宋植跃下房檐来到这名高手身边蹲下,查探后发觉他的呼吸也是平稳的,只是人昏睡了过去。
“为何要将山庄的高手也尽皆迷晕...”宋植不解的呢喃道,接着缓缓起身,眼眸微抬似乎明白了什么。
“....这么看来,他是想今夜就分出结果。”
将腰间长剑缓缓抽出,剑刃出鞘发出的呲啦之声让宋植心归于平静,五指握住精钢长剑,开始向里屋走去。
此刻的宋植收起了神识,除了握剑的指尖微微发白没有放松外,表面却是淡然的模样,如在院落间散步。
这间院子很宽阔,延续着三庭五阁十四房的结构,实木屏风雕琢着麒麟龙蛟,墙角攀爬着藤蔓,四处都偷着一股古韵,只是在雷光乍明下,却显得格外渗人。
宋植一路来到了院中最深处的堂厅,仰面望去,高头挂着一幅牌匾,隐约可见‘沈氏宗祠’四个字。
“....”
回头望了眼漆黑一片的大院,宋植单手推开木门迈了进去,任由雨点跟随而进,并未回首关门。
堂厅内摆有一尊巨大且栩栩如生的树木雕像,树下陈列着三层廊柜,每条木台上都摆放着黑红的灵位和白烛,这些烛火俱被点燃,照耀着树木的叶子泛着昏黄的光芒。
宋植沿着一排灵位走去,上面每一位都是沈姓的灵牌,虽然有男有女但没有一位外姓人,想必是每一代沈家的嫡系之人。
抬头看了眼,宋植发觉这个树木的雕像看着有些眼熟,略一思索才看出这似乎就是京城皇宫边的远古神树,传闻神树在灾变之时展现过惊天伟力,大渊国也正是依靠这株顶天立地的神树,才撑到最后,成为了人族最后的栖息地。
因此大渊国,曾经有不少宗族都供奉着神树,不过时至今日也所剩不多了,毕竟神树在扶非出现驱逐了万妖后,也不再展露神威,渐渐归于平凡。
宋植收回目光,继续看向木台上的灵牌,很快便发现了不对劲。
因为在第一排的末端,正摆放着两个紧挨着的灵牌,唯独这两个令牌没有刻上红字,而是漆黑一片,显得分外突兀。
宋植伸出修长的手指沾了沾桌面,皱眉看着干净的时指尖,这两个牌位旁没有香烬残灰,就像是提前准备的。
就在他凝神思索的时候,身后的屋外,突然闪过鸟雀惊飞的声音,宋植这才慢慢收回手。
接着一股若隐若现的雾气吹入了堂厅,宋植也立刻展开了无色神力将这之给阻挡在外,雾气顺着宋植的身体而过,飘然跃上了古树的雕像。
接着,一阵预料之中的轻软脚步声在门外响起,由远及近,不急不缓。
唰!
伴随着脚步停下的声音,一阵冷风猛地灌入了大厅,将宋植早已湿透的青袍吹得泛褶,那些烛火更是在摇曳中熄灭了大半。
这时候,宋植才脚跟微动,微微侧身看向后方,轻声道:“果然是你...”
“沈宗主。
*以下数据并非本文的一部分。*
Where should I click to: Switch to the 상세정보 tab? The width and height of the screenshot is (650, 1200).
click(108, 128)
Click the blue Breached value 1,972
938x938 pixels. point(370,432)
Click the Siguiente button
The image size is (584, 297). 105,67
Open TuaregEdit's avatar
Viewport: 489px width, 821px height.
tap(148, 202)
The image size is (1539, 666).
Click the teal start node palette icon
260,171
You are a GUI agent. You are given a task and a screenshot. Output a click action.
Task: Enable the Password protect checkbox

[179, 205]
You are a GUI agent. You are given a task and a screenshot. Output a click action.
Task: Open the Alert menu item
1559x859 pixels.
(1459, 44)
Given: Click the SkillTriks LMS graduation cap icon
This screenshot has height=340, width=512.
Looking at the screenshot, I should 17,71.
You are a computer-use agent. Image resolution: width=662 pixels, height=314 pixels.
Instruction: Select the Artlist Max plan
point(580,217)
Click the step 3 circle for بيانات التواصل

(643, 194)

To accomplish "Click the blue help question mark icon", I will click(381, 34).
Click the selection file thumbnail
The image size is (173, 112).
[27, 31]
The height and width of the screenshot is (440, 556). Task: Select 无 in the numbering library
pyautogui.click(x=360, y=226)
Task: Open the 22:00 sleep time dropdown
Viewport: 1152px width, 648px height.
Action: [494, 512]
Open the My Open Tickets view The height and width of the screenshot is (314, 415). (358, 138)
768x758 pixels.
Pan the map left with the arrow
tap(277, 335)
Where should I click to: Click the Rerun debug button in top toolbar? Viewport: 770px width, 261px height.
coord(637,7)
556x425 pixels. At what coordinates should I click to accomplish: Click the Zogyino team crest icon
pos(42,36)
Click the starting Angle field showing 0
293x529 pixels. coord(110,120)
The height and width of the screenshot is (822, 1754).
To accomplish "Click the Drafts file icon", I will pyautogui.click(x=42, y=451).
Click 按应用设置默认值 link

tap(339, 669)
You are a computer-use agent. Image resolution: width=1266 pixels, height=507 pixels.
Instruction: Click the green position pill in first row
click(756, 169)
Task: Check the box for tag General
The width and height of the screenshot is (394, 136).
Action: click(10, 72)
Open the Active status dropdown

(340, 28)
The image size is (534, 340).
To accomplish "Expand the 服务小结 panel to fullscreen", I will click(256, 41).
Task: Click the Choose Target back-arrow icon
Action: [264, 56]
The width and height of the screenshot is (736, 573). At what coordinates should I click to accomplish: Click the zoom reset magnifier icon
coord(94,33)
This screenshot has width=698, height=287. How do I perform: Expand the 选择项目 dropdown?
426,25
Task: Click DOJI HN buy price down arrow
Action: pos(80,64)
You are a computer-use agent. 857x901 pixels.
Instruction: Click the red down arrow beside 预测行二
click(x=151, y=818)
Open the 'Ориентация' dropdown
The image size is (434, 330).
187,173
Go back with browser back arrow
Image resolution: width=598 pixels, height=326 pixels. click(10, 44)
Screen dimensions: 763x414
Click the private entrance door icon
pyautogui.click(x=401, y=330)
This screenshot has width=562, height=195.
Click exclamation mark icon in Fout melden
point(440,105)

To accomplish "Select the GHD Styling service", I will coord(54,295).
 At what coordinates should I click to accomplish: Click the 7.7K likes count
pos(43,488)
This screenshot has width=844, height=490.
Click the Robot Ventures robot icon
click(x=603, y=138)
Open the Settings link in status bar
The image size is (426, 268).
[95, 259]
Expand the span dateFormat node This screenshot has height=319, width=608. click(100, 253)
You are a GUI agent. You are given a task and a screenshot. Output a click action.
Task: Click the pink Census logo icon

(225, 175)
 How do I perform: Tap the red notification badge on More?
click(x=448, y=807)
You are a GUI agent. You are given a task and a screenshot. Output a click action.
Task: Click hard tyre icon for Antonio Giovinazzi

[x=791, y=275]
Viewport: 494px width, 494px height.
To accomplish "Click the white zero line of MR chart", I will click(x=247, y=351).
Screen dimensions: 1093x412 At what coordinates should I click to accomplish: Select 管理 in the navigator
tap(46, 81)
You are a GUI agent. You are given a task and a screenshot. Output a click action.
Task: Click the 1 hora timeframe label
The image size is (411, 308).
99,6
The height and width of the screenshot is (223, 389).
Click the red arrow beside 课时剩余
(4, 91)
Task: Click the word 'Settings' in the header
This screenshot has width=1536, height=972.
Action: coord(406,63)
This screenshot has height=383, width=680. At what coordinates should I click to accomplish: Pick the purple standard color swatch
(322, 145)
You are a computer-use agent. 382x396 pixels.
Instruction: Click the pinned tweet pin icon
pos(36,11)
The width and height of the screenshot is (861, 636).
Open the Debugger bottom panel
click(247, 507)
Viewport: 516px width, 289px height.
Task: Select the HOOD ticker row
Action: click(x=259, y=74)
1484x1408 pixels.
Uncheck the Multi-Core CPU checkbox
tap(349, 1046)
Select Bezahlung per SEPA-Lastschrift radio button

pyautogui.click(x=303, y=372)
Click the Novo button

”
来人体态微胖,面容和煦儒雅,正是玉龙山庄少主人,沈崇。
沈崇嘴角带着笑意,仿佛一切事不关己般迈入堂厅内,看着此刻单手持剑,发丝凌乱眼神锐利的宋植,摊出一只手掌道:
“宋大人,别来无恙。”
宋植眯起了眼,原来这家伙早已明白了自己的底细,是什么时候?
这时宋植突然想起了,那日酒楼外追着吴玄下山,在淮南道撞见过沈崇的车马,那个时候看向自己的眼神....
所以当时妖狐感知的魔气,不是吴玄,其实是他?
沈崇呵呵一笑,自顾的在门楣边踱步起来,侧脸看向宋植继续说道:“在北境时,宋大人灭杀我一人傀,这事在下还没跟你算呢,你便又追来了,当真是不给沈某一点活路。”
宋植冷眼相对,道:“既然知道我是为你而来,那你也该明白你都做了些什么。”
沈崇摇了摇头,举起双手示意宋植暂且停下,叹道:
“我的魔灯之下,即便是狩也伤不得我分毫,但先是出了个你,后又出了那个北境女人,你俩能无视魔祖的天威,所以是妖神要你们死,怎么能怪在我头上呢。”
宋植嘴角一扯,手中长剑轻轻点地:
“你错了,我追踪而来不是为了报复你,而是因为你甘愿做了妖神的狗,播下了无数魔物的种子,你可知道都有多少黎民百姓,多少斩妖之士因你而死么?”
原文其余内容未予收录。